*What this task involves*
Find every line in the items below that contains the string "Viewport" and copy each of those lines.

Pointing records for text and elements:
★ ★ ★

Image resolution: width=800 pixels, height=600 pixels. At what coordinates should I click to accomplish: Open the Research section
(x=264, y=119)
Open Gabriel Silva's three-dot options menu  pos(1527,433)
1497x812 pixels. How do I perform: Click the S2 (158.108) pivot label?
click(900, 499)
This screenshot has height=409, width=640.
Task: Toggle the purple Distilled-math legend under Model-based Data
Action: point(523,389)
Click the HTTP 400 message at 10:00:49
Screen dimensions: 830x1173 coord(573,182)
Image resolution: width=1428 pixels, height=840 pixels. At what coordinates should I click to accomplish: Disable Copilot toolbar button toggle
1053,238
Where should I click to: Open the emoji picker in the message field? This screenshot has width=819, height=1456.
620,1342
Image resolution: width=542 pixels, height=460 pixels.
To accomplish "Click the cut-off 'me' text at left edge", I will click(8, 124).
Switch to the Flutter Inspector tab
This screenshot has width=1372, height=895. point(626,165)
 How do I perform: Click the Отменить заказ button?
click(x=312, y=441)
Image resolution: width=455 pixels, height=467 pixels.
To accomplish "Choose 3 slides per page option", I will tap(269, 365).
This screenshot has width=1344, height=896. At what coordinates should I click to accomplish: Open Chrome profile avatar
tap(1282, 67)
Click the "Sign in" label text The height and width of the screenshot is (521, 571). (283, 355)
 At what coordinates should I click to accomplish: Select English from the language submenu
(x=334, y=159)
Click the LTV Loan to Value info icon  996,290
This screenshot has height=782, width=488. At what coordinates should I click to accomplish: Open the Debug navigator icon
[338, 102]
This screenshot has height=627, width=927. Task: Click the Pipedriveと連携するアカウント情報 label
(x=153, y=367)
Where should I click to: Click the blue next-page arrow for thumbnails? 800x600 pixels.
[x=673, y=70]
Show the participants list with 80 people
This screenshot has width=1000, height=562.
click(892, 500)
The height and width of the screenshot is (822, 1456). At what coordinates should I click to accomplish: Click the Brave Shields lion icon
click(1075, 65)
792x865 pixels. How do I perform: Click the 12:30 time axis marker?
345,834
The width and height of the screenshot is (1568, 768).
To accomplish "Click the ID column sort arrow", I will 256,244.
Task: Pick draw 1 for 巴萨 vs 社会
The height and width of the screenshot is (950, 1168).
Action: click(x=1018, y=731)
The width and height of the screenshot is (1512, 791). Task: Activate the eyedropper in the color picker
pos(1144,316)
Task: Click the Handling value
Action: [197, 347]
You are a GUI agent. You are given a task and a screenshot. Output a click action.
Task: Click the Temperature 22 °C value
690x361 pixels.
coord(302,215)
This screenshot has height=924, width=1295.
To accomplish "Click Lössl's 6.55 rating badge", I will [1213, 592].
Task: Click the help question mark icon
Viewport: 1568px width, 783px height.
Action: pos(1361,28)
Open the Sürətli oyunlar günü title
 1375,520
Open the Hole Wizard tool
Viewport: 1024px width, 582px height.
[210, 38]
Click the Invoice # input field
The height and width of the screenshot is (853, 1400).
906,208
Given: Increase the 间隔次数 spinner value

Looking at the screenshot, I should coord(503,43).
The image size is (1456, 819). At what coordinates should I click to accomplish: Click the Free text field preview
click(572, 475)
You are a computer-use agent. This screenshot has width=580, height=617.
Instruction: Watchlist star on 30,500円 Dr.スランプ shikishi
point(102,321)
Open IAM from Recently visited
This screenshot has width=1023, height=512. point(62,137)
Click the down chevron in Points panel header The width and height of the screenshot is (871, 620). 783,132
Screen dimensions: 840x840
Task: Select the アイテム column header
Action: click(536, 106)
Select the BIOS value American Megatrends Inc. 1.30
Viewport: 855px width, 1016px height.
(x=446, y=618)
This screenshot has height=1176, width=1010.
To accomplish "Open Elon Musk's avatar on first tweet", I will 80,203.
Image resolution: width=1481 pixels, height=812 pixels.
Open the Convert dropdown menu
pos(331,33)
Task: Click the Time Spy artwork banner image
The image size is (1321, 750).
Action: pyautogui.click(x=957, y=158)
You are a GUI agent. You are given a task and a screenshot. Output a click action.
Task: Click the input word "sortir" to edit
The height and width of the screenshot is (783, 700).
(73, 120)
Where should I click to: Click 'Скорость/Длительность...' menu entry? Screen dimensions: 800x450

★ ★ ★

*Solution to this task*
Viewport: 1568px width, 783px height.
Viewport: 1024px width, 582px height.
Viewport: 855px width, 1016px height.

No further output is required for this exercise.